BREIF DESCRIPTION OF THE DRAWINGS
[0048] The invention will now be described with reference to the
accompanying drawings, in which
[0049] FIG. 1 of the accompanying drawings illustrates
schematically a system comprising an exemplary data storage network
with different network components in accordance with the present
invention;
[0050] FIG. 2 illustrates the process in accordance with this
invention for storage of data in the storage nodes (SN);
[0051] FIG. 3 illustrates a file identifier for a data file in
accordance with this invention;
[0052] FIG. 4 illustrates a method of designating storage nodes in
accordance with this invention;
[0053] FIG. 5 illustrates the changes that take place in the
designation of storage nodes when an additional storage node is
introduced in the system; and
[0054] FIG. 6 is a process of accessing data stored in any of the
storage nodes of this invention.
[0055] Directing attention to FIG. 1, of the accompanying drawings
a system is illustrated comprising an exemplary data storage
network with different network components.

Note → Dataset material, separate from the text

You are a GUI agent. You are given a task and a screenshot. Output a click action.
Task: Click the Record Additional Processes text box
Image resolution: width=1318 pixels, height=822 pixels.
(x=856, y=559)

The apparatus of the
invention includes a first set of a plurality of nodes (Client
Nodes C1, C2, C3 . . . CN) each such node being defined by
processing means including a "requester" means RQ-1, a "locator"
means L-1, a "transmitter" means TM-1 and a "data-splitter" means
DS-1. The client nodes for instance C1 also includes data storage
means; memory means; input/output means and each said node [not
shown in the figures] being further defined and addressed by a
globally unique identifier hereafter referred to as the
"parameters" for each of said client node C1, C2, C3.

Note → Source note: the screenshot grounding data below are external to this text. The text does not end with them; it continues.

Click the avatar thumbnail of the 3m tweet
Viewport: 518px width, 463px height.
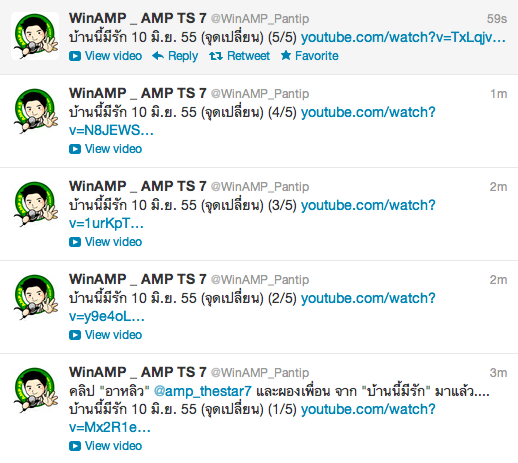click(35, 390)
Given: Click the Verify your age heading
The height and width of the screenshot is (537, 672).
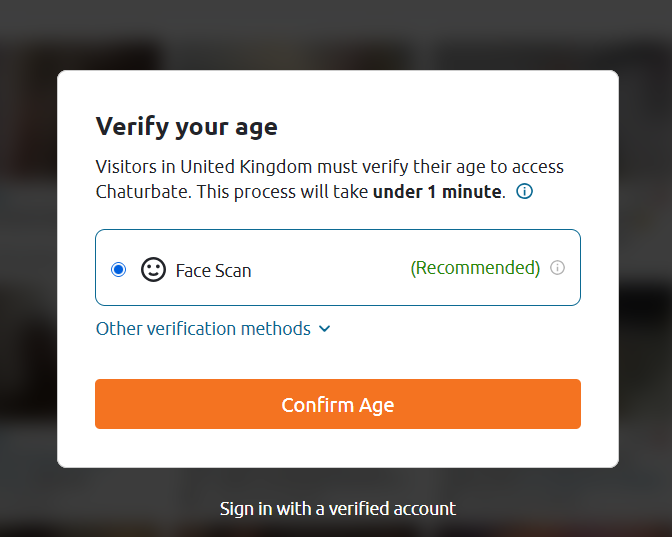Looking at the screenshot, I should click(186, 127).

[0056] The apparatus includes a second set of a plurality of nodes
(Storage Nodes generally indicated by SN and particularly indicated
by reference numerals S1, S2, S3 . . . ) differentiated form the
first set C1, C2, C3 . . . by having enhanced data-storage
capabilities represented by the reference numeral SM linked to
storage means ST1 and further defined by memory means; Input/output
means; and processing means including "receiver" means RC-1,
"data-retrieval" means RT-1, and a "transmitter" means TM-2; each
said node of the second set being further defined by a plurality of
variable identifiers, a measurement of the total storage space and
a measurement of the total available storage space in the node,
together hereafter referred to as the "parameters" for each of said
storage nodes.
[0057] The apparatus further includes at least one meta-data node
M1 adapted to manage data being inputted into and outputted form
the second set of nodes and having processing means including
"prefix generation" P 1 means, "file-identifier generation" means
I-1 adapted to generate a globally unique identifier as seen in
FIG. 3 for a data file; said file identifier FID being defined by
[0058] a "hash" element # that's derived from a hash of a
pre-determined set of properties of the file [0059] a "next-prefix"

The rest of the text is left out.